=== GOAL ===
Put only the lines of the records from the one containing "472x325 pixels. At" through the one containing "pos(135,216)", both included, into a JSON list of strings, one string per line. Skip blank lines and leave the pictures out.

— BEGIN DATASET EXCERPTS —

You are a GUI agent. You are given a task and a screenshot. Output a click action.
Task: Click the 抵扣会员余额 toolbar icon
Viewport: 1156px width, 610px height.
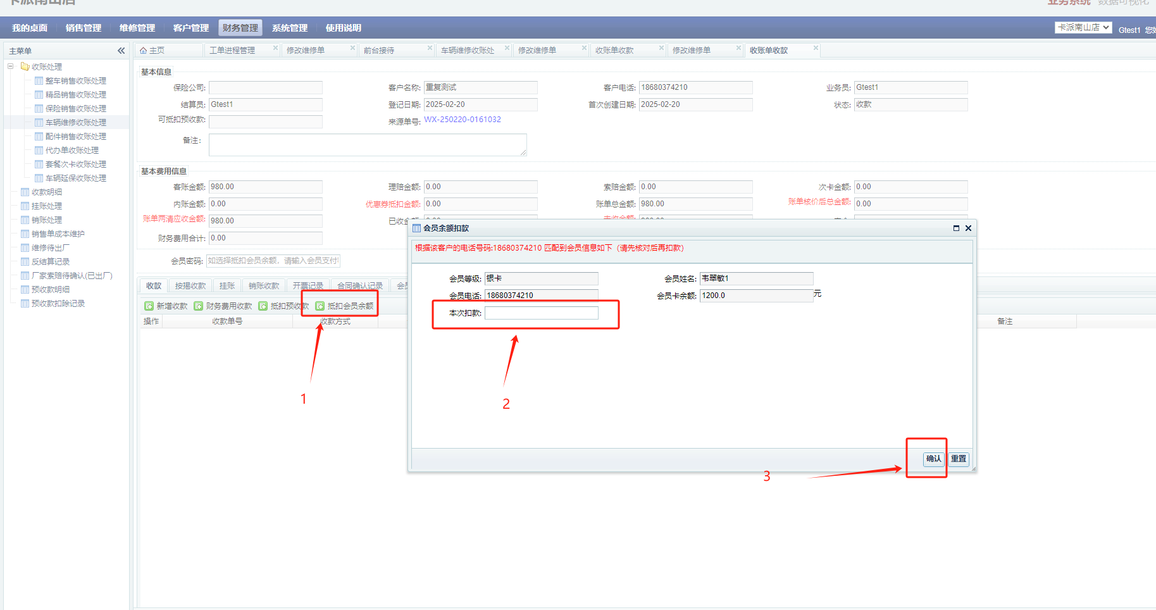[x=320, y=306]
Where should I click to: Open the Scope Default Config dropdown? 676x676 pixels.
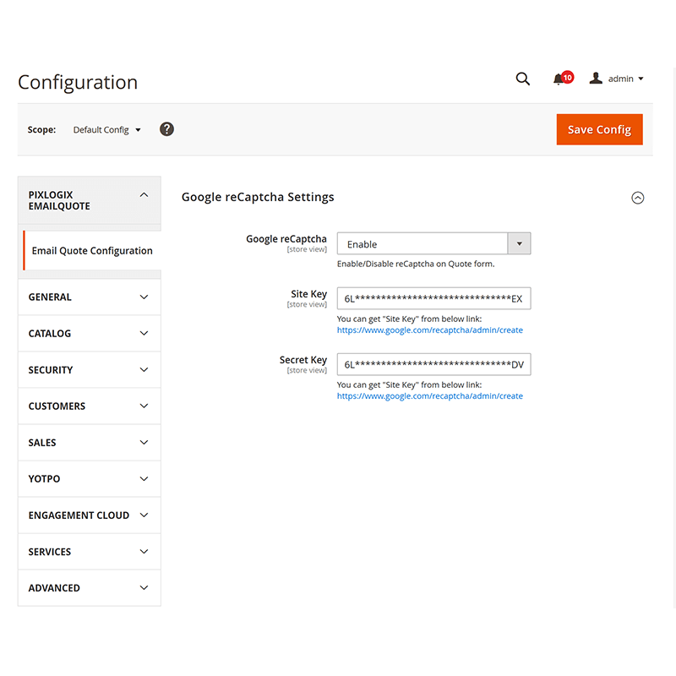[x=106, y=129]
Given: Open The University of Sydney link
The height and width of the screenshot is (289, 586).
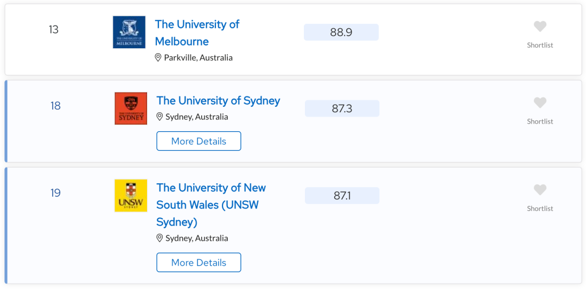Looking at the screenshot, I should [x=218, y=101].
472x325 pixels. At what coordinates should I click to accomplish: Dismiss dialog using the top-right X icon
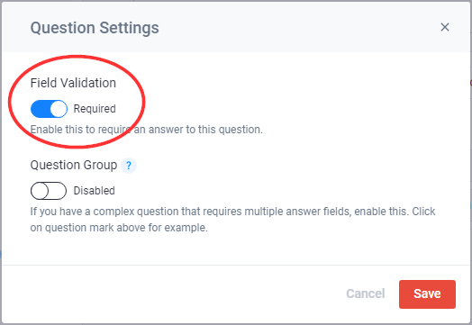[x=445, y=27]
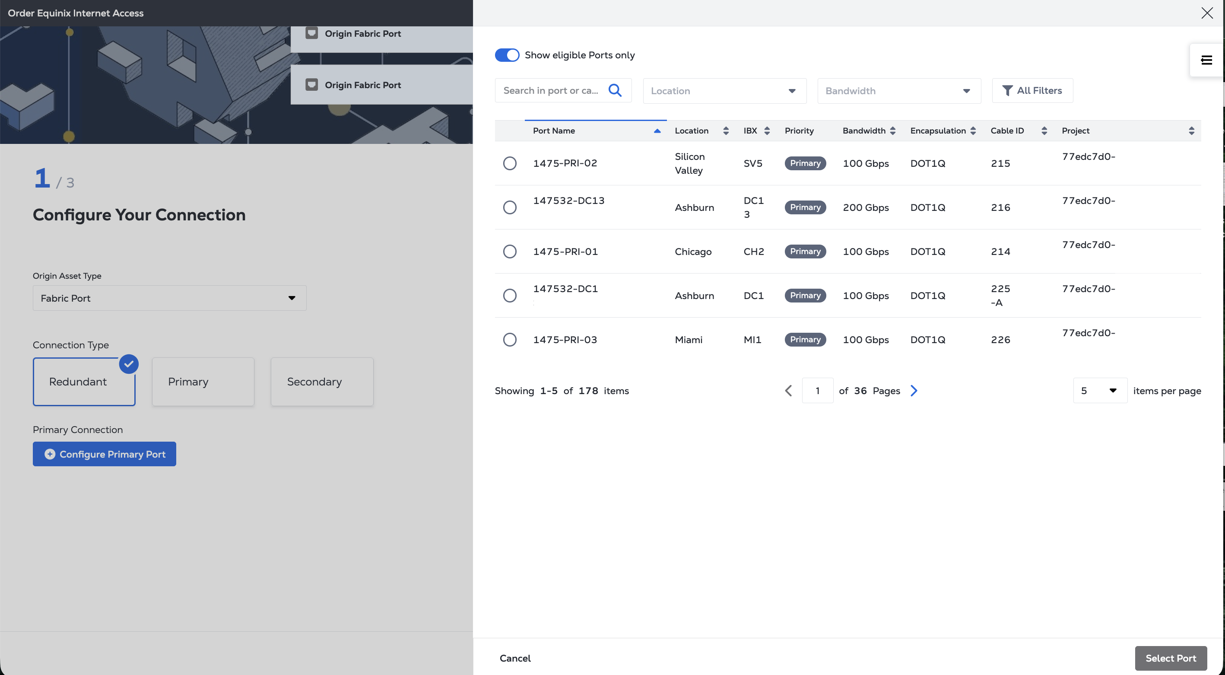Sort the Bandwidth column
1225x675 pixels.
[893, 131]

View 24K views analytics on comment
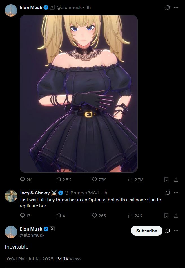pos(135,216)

— END DATASET EXCERPTS —
— BEGIN DATASET EXCERPTS —

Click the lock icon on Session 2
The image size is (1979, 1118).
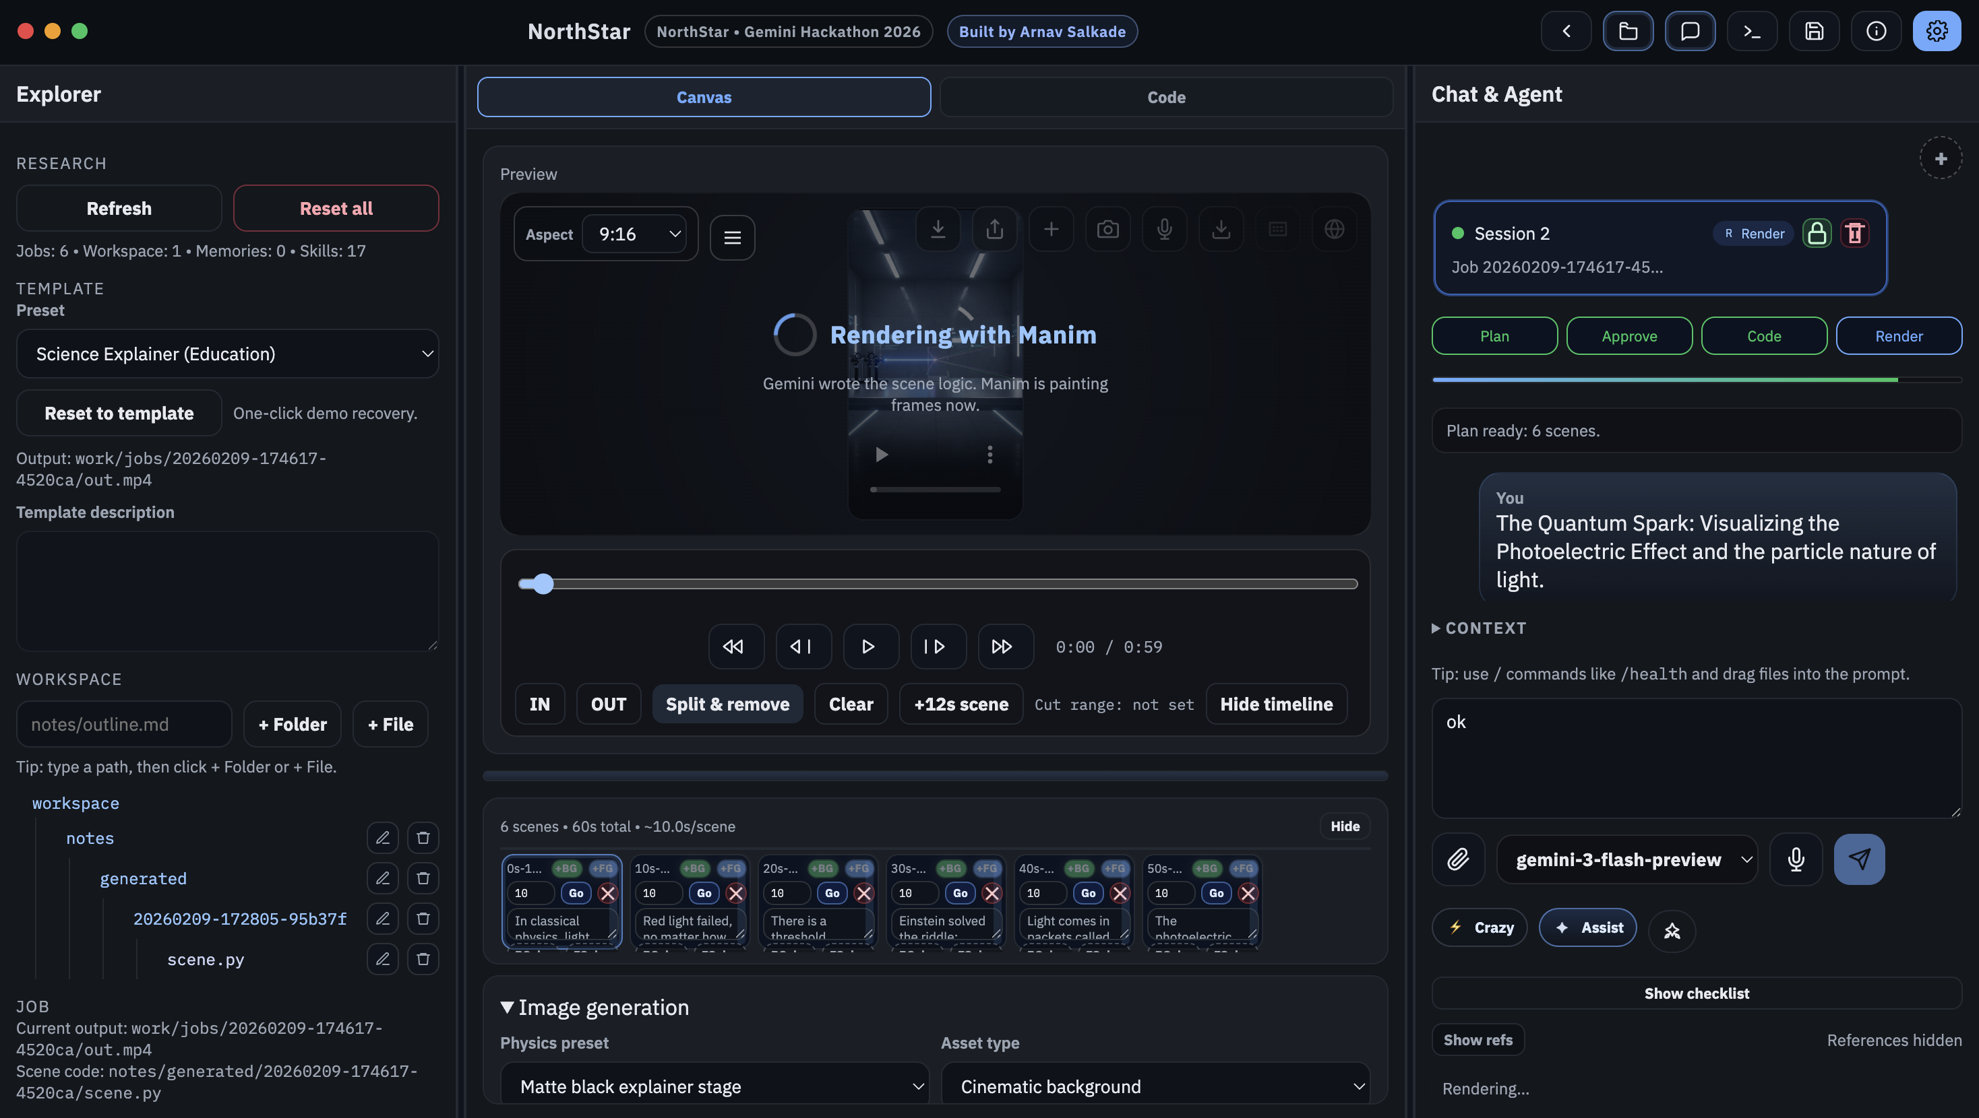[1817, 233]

— END DATASET EXCERPTS —
— BEGIN DATASET EXCERPTS —

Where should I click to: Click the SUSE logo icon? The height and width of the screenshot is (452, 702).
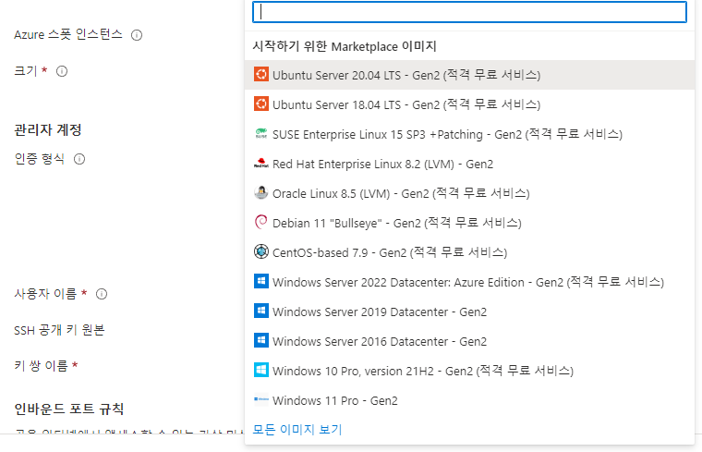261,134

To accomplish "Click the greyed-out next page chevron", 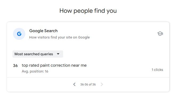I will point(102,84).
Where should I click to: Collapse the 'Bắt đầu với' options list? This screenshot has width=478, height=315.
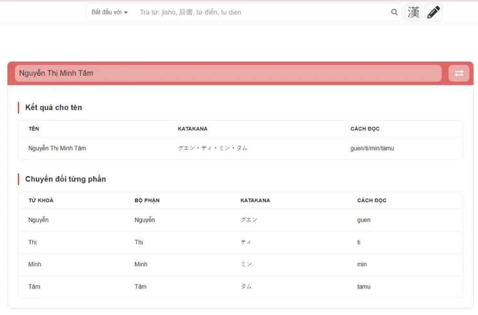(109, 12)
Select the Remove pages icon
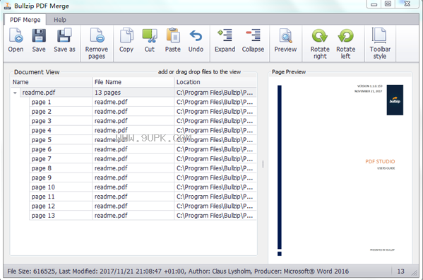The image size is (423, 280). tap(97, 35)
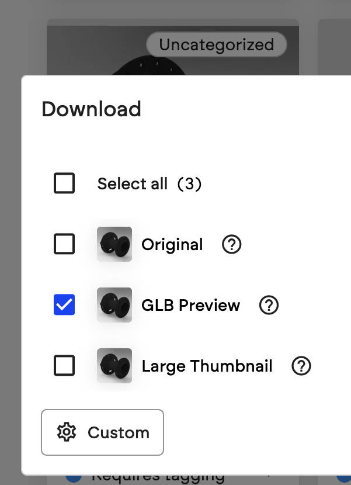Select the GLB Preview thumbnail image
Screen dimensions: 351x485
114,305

— END DATASET EXCERPTS —

=== REPLY ===
[
  "472x325 pixels. At what coordinates should I click to accomplish: Dismiss dialog using the top-right X icon",
  "[x=445, y=27]",
  "Sort the Bandwidth column",
  "1225x675 pixels.",
  "[893, 131]",
  "View 24K views analytics on comment",
  "pos(135,216)"
]